Differential diagnosis of deep neck infections is variable based on presenting symptoms. Neck pain with fever can be caused by meningitis, apical pneumonia or subarachnoid hemorrhage. Acute neck pain, especially with asymmetry, can be a result of trauma causing cervical fractures/dislocations, neck muscle hematomas or neck muscle strains. Among, patients presenting with stridor, acute epiglottitis, bacterial tracheitis and croup should be considered, and for those with significant odynophagia or dysphagia, foreign body ingestion and acute esophagitis need to be considered. In the patient with a neck swelling and/or mass, the astute clinician will remember malignancy as a potential etiology.
Prognosis is variable depending on the immunological status of the host and severity and location of the infection. Mortality rate rates range between 1% to 25%.
Lateral pharyngeal space infections can spread to the carotid sheath and cause septic thrombophlebitis (Lemierre syndrome) and erosion. Retropharyngeal or danger space infections can spread to the mediastinum and cause acute Mediastinitis that may further spread and cause empyema and pericarditis. Respiratory failure can occur from an obstructed airway and spread into the systemic circulation can result in sepsis and intracranial infections.
Consultation with head and neck surgeons is recommended as a good proportion of patients need surgical intervention. Specialists such as intensivists and anesthesia can also be consulted to provide airway and life support if needed.
Oral hygiene and early treatment for dental caries and dental infections can help prevent deep neck infections.

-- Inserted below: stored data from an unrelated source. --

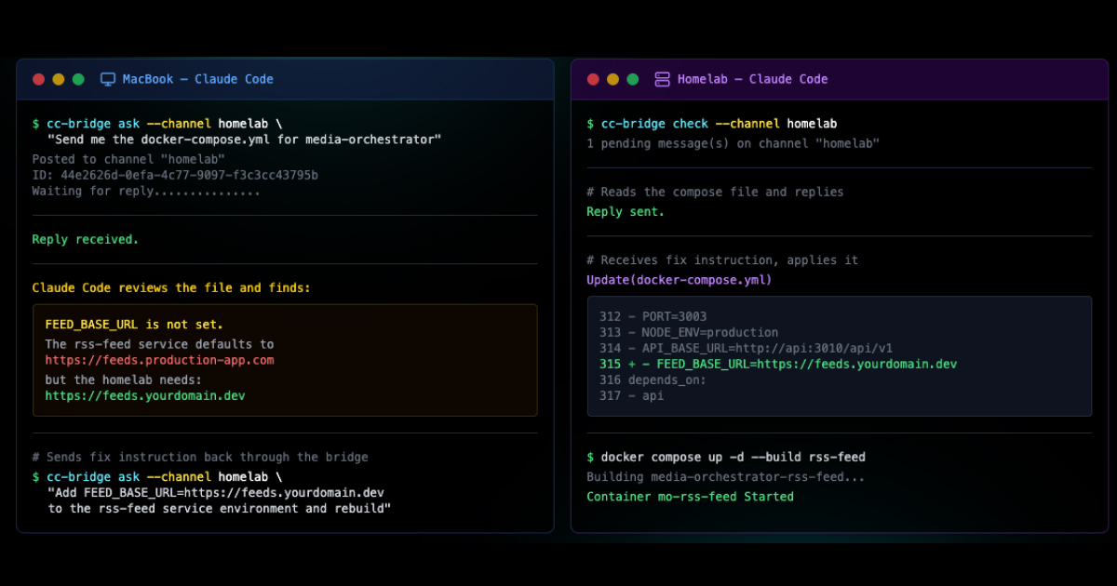Click the "FEED_BASE_URL is not set." warning heading

(134, 325)

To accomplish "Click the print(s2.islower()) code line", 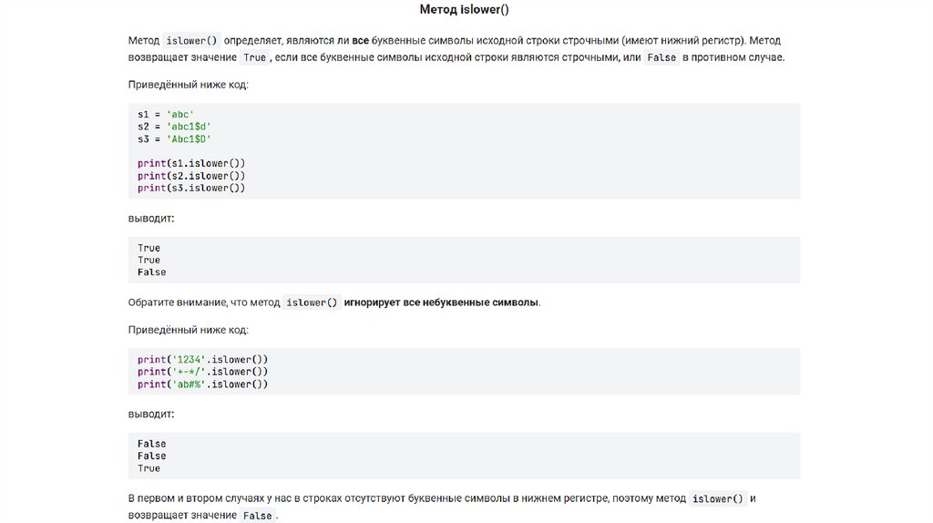I will [x=191, y=175].
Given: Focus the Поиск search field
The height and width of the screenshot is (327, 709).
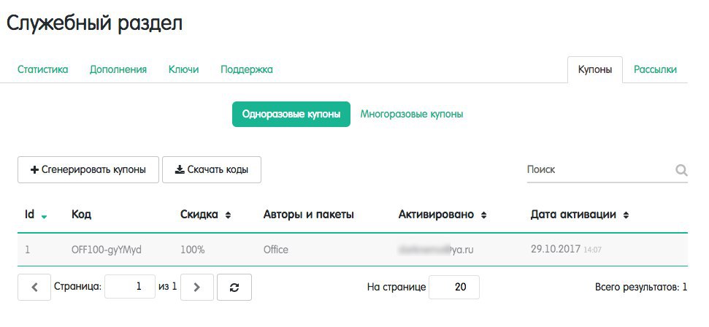Looking at the screenshot, I should click(597, 169).
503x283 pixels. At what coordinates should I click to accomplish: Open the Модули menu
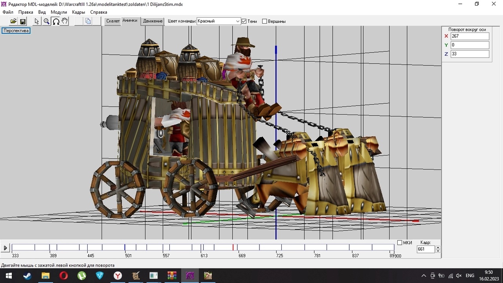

The diagnosis and management of deep neck infections are done with an interprofessional team that can include an anesthesiologist, infectious disease consultant, ENT surgeon, radiologist, thoracic surgeon, and an intensivist. The monitoring of these patients is done by ICU nurses. Deep neck infections have the potential to cause many complications that can be life-threatening, hence prompt treatment is necessary. The prognosis depends on the age of the patient, the severity of the infection, immune status, response to antibiotics, and other comorbidities.